MESA outputs several files to use, all located in the LOGS folder. The history.data file gives the parameters at each timestep of the model. The profile files (named profileN.dat with N is an integer counting up from 1) give information about the internal structure of the model at a given timestep. The profiles.index file shows which profiles map to which stellar models.

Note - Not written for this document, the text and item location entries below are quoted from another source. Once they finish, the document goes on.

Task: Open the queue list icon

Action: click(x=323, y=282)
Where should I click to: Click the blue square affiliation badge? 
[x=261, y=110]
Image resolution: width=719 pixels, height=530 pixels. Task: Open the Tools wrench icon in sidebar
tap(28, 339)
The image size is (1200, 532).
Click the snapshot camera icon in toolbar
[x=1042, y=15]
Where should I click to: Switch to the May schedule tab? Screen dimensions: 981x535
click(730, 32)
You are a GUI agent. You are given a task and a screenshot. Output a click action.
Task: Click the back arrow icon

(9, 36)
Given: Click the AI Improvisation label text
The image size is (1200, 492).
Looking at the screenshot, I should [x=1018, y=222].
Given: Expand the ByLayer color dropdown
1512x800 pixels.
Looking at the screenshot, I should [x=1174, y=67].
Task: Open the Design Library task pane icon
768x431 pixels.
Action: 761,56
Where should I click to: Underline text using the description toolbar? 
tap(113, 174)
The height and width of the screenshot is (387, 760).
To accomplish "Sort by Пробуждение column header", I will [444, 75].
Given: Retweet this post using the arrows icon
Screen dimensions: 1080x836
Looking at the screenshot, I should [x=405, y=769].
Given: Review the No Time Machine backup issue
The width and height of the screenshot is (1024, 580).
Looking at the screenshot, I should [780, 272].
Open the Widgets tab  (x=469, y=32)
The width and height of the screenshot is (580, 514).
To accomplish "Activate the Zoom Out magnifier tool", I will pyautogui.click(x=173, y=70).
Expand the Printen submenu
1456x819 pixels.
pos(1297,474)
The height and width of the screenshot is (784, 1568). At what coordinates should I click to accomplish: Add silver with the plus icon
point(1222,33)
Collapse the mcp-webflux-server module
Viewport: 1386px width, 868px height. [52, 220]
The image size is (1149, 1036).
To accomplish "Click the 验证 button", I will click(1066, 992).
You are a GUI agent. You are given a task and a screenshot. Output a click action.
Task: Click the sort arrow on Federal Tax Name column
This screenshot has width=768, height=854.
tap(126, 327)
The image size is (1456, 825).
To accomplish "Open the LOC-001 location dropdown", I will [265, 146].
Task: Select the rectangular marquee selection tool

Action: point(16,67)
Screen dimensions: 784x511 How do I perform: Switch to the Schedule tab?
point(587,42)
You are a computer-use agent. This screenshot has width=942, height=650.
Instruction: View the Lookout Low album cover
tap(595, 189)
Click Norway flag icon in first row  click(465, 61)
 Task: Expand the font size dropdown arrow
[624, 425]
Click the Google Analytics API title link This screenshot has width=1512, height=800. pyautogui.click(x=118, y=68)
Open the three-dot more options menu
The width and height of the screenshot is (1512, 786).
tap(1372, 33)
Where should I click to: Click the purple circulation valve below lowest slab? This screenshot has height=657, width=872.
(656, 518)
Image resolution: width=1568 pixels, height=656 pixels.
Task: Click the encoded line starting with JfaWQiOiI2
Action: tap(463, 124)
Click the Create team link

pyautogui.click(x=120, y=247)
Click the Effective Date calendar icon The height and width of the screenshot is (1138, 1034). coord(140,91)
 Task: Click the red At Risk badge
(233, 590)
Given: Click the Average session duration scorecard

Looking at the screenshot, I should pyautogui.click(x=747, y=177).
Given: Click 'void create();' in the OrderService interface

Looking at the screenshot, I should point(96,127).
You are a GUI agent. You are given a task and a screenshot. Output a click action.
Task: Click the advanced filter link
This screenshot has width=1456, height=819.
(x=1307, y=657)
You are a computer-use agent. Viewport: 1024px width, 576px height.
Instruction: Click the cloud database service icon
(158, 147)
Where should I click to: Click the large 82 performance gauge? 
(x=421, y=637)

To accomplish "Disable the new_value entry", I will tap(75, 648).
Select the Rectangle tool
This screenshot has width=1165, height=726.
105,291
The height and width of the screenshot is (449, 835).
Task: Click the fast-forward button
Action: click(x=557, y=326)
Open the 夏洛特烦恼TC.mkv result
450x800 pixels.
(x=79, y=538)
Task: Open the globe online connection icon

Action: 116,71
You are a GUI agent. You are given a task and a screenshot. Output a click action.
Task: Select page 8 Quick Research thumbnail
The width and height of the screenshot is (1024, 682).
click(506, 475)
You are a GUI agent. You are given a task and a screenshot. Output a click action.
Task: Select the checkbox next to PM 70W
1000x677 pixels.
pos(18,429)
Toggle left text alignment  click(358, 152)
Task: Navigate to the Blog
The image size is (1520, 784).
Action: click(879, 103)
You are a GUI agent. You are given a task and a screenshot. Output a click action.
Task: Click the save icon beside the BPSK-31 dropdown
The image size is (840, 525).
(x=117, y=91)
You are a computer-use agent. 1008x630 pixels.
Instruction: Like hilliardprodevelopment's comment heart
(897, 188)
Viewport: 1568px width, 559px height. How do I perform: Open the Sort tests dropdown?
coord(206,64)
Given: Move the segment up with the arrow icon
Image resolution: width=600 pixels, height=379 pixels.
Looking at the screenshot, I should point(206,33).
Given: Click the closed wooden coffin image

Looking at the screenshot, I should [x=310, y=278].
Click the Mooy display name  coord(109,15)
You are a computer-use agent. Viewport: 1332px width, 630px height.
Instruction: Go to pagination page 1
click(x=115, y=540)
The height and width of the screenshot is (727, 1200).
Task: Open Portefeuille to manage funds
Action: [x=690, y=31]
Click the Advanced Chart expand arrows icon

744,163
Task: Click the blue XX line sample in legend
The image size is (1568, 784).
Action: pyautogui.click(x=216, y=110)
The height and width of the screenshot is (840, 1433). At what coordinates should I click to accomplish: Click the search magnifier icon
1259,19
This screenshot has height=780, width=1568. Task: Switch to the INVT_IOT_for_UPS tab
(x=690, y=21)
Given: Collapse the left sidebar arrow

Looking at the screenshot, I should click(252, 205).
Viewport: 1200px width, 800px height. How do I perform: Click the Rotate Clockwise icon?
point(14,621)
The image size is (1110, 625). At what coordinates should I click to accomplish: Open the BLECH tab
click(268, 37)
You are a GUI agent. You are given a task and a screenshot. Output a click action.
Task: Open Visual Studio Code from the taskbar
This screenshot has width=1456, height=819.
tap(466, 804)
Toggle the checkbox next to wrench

The outputs can be plotted using Python, Matlab or any data analysis language of your choice.

Python Analysis

Refer to this notebook for complete analysis of the stellar structure.

Access History Data:

hist_high_mass = mr.MesaData(highMassRoot + '/history.data')
hist_low_mass = mr.MesaData(lowMassRoot + '/history.data')

Find index of ZAMS onset:

low_mass_center_h1 = hist_low_mass.center_h1
high_mass_center_h1 = hist_high_mass.center_h1

# this is when the core has 1% of Hydrogen
CENTRAL_H1_MASS_FRACTION = 0.7 * 0.99 

def find_zams(center_h1_list):
    res = next(x for x, val in enumerate(center_h1_list)
                                  if val < CENTRAL_H1_MASS_FRACTION)
    return res - 1

low_mass_zams_idx = find_zams(low_mass_center_h1)
high_mass_zams_idx = find_zams(high_mass_center_h1)

Plot HRD:

plt.style.use('dark_background')
plt.plot(hist_high_mass.log_Teff, hist_high_mass.log_L, label = 'High Mass MS')
# low_mass_profile = l.profile_data(profile_number=5)
plt.plot(hist_low_mass.log_Teff, hist_low_mass.log_L, label = 'Low Mass MS')
plt.legend()
plt.title('Main Sequence HRD')
# invert the x-axis
plt.gca().invert_xaxis()
# set axis labels
plt.xlabel('$\log T_eff /\mathrm{K}$')
plt.ylabel('$\log L/L_\odot$')
plt.show()

HR_Diagram

External Libraries

py_mesa_reader by Bill Wolf

mesaplot by Robert Farmer

Contributions

Feel free to create a pull request.

About

This repository contains the project files for simulating a low and a high mass star to analyze stellar structure and evolution.